The International Education Day occurs in the wake of the COVID-19 pandemic that led to a global learning disruption of unprecedented scale and severity. The closure of schools, universities and other learning institutions, as well as the interruption of many literacy and lifelong learning programmes, has affected the lives of 1.6 billion students in over 190 countries. As a new year begins, now is the time to step up collaboration and international solidarity to place education and lifelong learning at the centre of the recovery and the transformation towards more inclusive, safe and sustainable societies.
Capturing the spirit of the International Day of Education, and partners have spearheaded the Learning Planet Festival to celebrate learning in all contexts and share innovations that fulfil the potential of every learner, no matter what their circumstances. The winners of an essay contest of “Le Petit Prince” will be unveiled as part of the Day’s celebrations.
Education is a human right
The right to education is enshrined in article 26 of the Universal Declaration of Human Rights. The declaration calls for free and compulsory elementary education. The Convention on the Rights of the Child, adopted in 1989, goes further to stipulate that countries shall make higher education accessible to all.

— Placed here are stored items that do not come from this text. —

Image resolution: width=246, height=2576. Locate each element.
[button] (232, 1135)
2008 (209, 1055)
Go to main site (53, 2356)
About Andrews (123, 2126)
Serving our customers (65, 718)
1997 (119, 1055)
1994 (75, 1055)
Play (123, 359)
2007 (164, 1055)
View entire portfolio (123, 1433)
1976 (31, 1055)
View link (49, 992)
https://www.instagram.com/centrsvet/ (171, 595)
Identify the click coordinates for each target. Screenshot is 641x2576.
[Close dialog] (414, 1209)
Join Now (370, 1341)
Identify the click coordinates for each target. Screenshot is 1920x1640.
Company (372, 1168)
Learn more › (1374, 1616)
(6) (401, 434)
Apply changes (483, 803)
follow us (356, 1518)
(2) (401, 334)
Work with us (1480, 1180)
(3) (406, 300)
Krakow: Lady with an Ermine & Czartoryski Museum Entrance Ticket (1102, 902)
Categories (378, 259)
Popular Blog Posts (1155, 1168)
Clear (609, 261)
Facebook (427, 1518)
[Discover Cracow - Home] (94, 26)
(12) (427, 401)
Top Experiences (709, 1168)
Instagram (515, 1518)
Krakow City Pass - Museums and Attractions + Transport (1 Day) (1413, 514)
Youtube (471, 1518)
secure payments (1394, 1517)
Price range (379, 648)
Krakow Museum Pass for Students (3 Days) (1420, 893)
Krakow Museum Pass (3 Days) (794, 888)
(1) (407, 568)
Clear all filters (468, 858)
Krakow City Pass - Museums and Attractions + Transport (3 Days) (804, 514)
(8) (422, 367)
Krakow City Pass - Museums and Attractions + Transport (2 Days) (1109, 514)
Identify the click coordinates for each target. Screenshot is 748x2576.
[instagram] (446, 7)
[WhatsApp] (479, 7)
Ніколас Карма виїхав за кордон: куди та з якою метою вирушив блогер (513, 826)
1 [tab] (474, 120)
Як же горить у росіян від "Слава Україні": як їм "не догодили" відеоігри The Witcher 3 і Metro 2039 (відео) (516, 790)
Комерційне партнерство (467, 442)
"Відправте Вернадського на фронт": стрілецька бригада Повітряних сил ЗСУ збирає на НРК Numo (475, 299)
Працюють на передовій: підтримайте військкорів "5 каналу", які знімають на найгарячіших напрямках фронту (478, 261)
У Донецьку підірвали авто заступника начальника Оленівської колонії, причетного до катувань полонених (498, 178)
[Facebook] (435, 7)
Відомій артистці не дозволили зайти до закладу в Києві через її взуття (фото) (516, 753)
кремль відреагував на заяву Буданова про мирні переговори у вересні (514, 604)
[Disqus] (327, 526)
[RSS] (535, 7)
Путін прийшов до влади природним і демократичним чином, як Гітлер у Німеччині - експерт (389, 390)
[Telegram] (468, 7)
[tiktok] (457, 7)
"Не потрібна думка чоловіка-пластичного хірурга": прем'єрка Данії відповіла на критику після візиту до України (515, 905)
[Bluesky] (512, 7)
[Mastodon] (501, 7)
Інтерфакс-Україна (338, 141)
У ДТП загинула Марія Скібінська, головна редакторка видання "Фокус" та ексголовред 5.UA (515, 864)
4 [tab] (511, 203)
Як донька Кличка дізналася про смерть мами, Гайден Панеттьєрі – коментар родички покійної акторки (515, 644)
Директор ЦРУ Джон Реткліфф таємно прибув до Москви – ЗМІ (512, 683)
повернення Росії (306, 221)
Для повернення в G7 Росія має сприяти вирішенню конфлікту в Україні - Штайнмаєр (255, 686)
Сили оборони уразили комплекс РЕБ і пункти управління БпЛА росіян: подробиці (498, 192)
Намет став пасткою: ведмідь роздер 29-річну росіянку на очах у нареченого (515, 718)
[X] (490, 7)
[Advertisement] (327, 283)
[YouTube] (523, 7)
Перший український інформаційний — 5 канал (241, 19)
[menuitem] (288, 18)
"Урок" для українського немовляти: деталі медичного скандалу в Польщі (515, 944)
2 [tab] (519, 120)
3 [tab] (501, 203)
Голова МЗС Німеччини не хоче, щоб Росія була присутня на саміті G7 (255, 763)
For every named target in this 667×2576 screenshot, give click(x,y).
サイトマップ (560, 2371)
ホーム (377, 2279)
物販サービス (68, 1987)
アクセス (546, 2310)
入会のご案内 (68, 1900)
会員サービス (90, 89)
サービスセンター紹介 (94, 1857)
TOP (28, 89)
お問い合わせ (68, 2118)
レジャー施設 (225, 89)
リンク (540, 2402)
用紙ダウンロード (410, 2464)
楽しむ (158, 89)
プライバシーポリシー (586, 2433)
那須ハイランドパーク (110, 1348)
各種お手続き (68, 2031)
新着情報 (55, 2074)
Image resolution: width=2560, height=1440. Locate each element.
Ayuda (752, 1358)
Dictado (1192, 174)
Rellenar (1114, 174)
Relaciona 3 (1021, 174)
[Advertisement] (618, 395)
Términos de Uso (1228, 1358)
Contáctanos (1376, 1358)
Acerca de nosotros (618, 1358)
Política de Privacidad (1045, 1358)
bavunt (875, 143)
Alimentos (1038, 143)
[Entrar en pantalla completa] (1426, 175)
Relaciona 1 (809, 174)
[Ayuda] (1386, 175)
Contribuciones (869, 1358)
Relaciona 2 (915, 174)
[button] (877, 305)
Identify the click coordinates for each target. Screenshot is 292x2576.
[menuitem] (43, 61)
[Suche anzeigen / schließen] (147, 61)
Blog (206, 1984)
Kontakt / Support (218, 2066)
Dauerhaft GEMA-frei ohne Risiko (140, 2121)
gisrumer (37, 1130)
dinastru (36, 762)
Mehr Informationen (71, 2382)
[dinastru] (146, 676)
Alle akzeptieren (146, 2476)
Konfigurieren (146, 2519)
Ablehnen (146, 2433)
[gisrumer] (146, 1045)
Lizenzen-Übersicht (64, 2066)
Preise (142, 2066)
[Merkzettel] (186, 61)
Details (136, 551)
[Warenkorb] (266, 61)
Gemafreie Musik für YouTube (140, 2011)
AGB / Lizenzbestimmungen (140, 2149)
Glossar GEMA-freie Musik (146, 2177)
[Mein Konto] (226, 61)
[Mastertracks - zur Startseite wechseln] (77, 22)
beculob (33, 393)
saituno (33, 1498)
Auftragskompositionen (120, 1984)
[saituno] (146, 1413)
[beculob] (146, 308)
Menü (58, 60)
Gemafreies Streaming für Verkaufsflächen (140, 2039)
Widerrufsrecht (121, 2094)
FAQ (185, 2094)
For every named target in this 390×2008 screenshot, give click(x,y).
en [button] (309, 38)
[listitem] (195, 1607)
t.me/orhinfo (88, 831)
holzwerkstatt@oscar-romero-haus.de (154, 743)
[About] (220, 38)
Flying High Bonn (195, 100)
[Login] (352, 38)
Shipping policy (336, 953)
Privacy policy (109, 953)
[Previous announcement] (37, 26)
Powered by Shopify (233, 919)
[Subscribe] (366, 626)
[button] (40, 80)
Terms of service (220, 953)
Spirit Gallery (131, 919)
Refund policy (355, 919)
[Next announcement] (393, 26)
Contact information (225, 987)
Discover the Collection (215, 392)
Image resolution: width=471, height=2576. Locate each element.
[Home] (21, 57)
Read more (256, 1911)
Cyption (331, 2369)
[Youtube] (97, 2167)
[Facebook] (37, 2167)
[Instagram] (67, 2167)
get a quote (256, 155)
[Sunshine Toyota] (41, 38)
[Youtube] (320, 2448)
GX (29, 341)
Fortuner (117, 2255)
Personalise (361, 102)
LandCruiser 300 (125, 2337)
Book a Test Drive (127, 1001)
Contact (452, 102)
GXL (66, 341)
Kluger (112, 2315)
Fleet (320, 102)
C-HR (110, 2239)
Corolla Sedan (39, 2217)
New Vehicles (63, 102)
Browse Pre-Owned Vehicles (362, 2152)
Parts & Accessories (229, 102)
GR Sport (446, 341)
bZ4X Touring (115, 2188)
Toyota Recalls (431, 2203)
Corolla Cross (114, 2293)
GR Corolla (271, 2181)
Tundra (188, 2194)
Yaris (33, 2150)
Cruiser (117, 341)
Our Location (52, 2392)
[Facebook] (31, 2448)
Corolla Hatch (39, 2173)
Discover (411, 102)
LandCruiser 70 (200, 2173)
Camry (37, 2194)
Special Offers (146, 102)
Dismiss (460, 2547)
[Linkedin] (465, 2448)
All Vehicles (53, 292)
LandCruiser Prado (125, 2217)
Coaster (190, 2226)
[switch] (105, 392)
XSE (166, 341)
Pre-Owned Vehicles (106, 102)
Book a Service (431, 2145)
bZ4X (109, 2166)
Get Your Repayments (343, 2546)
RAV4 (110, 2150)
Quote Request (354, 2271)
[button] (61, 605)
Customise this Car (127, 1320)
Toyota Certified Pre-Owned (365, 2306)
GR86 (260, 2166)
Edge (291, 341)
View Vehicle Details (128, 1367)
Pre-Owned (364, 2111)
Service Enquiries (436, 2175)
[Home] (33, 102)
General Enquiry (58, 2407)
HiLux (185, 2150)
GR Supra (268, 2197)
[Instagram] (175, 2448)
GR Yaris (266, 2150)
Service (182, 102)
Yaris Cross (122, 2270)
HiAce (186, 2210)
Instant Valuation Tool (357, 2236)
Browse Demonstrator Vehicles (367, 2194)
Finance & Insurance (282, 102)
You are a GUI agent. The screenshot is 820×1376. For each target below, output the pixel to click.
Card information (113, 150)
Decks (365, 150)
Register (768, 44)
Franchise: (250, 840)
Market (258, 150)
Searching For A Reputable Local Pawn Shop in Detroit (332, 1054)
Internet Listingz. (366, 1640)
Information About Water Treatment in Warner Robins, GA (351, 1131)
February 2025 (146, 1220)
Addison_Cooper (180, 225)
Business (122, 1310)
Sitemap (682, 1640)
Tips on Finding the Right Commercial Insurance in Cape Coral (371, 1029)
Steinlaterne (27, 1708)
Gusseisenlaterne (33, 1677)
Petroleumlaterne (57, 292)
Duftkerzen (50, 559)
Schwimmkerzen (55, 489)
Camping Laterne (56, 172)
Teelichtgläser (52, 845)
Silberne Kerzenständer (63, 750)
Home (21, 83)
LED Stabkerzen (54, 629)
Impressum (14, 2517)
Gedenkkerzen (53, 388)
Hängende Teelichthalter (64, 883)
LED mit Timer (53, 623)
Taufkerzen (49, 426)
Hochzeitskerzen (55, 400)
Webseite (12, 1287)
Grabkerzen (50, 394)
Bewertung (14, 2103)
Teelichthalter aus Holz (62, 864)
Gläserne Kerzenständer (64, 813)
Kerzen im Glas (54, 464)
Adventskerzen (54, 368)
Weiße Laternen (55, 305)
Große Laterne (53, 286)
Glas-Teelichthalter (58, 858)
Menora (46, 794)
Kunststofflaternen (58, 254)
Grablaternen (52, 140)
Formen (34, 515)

Education is key to sustainable development
When it adopted the 2030 Agenda for Sustainable Development in September 2015, the international community recognized that education is essential for the success of all 17 of its goals. Sustainable Development Goal 4, in particular, aims to “ensure inclusive and equitable quality education and promote lifelong learning opportunities for all” by 2030.
Challenges to achieving universal education
Education offers children a ladder out of poverty and a path to a promising future. But about 265 million children and adolescents around the world do not have the opportunity to enter or complete school; 617 million children and adolescents cannot read and do basic math; less than 40% of girls in sub-Saharan Africa complete lower secondary school and some four million children and youth refugees are out of school. Their right to education is being violated and it is unacceptable.
Without inclusive and equitable quality education and lifelong opportunities for all, countries will not succeed in achieving gender equality and breaking the cycle of poverty that is leaving millions of children, youth and adults behind.
SDG 4: Facts and Figures
- Enrolment in primary education in developing countries has reached 91 per cent but 57 million primary age children remain out of school.
- More than half of children that have not enrolled in school live in sub-Saharan Africa.
- An estimated 50 per cent of out-of-school children of primary school age live in conflict-affected areas.